Friday, December 29, 2006

Bear Creek to Oriental, NC

19.5 nm
Wind: calm to NE 5 knots
Maximum speed: 4.8 knots
Maximum speed under sail: 4.4 knots
Average speed: 2.6 knots
Latitude: 35°01.49’N
Longitude: 076°41.74’W

I’m sitting in the cockpit, writing on my notepad. It’s about 3:30 in the afternoon, the sun’s beating down so hard I may get a sunburn, we have all sail out, running wing-and-wing with the Master steering at about three knots, and all my depression has burned off. Life is perfect. This is the dream, right here, now, its pulse heavy beneath my fingers.

It’s the first day we’ve had the mainsail up since Knapp Narrows, way back in the Chesapeake, eons ago.
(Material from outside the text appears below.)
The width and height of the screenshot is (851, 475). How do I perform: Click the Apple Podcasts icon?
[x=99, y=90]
Since the day we ran straight at the bascule bridge at seven knots under main alone, the water pushing us forward.

We both needed to sail today, like a fix. I admit it—we’re addicts. It’s the last day that we’ll have open water until Beaufort Inlet, when we have to decide whether or not we’re going inside to Cape Fear. So even when the forecast was for light and variable wind we dutifully raised our sails this morning and sat in the sun while we drifted along at less than a knot.
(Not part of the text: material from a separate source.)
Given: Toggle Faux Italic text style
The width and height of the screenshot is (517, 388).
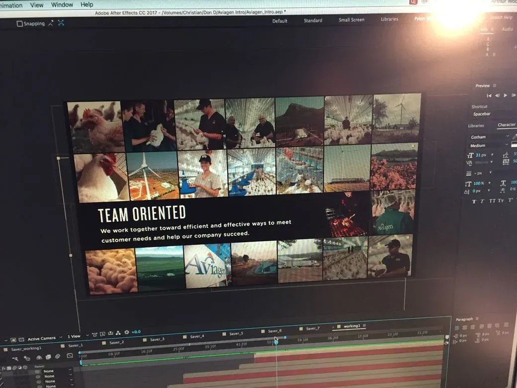Looking at the screenshot, I should (482, 201).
It’s all done under the pretense of testing the Master’s battery usage under sail. He’s doing amazing. We’ve never used him under sail before, but he’s rated at less than a half-amp an hour, so we figured we’d give it a try. With the computer, the depth sounder, and the Master all running on one battery for five hours, which charged for only a half-hour this morning, we haven’t had our voltage alarm go off yet. If you’re not a cruiser, you don’t understand how you live and die by battery, but I’m in awe. The Master might even outlast our daylight.
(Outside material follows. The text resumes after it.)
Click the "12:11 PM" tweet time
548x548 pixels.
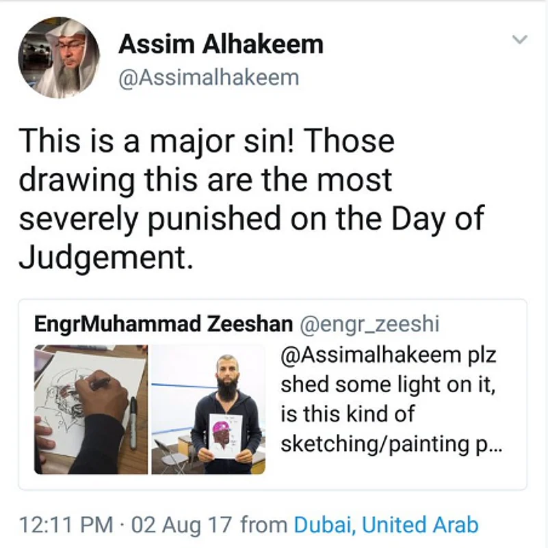pyautogui.click(x=66, y=525)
That’s very good news for going offshore this next stretch. We’re both getting impatient with the diesel, even though it’s done its part, and a good one, getting us this far. But I don’t want to build bad habits. I don’t want to get lazy. And sailing today has been like medicine. I feel like my universe has realigned. I know what I’m doing, why I’m here. We may have to motor the whole rest of the way down, and that’s okay. It’ll be a necessary sacrifice. Fossil fuels burning at the altar of adventure. But I know that this, this perfect moment, in harmony with the wind, the water, the sky, the moon shining like a coin in the blue behind us, this is why I’m doing this. I’m a believer again.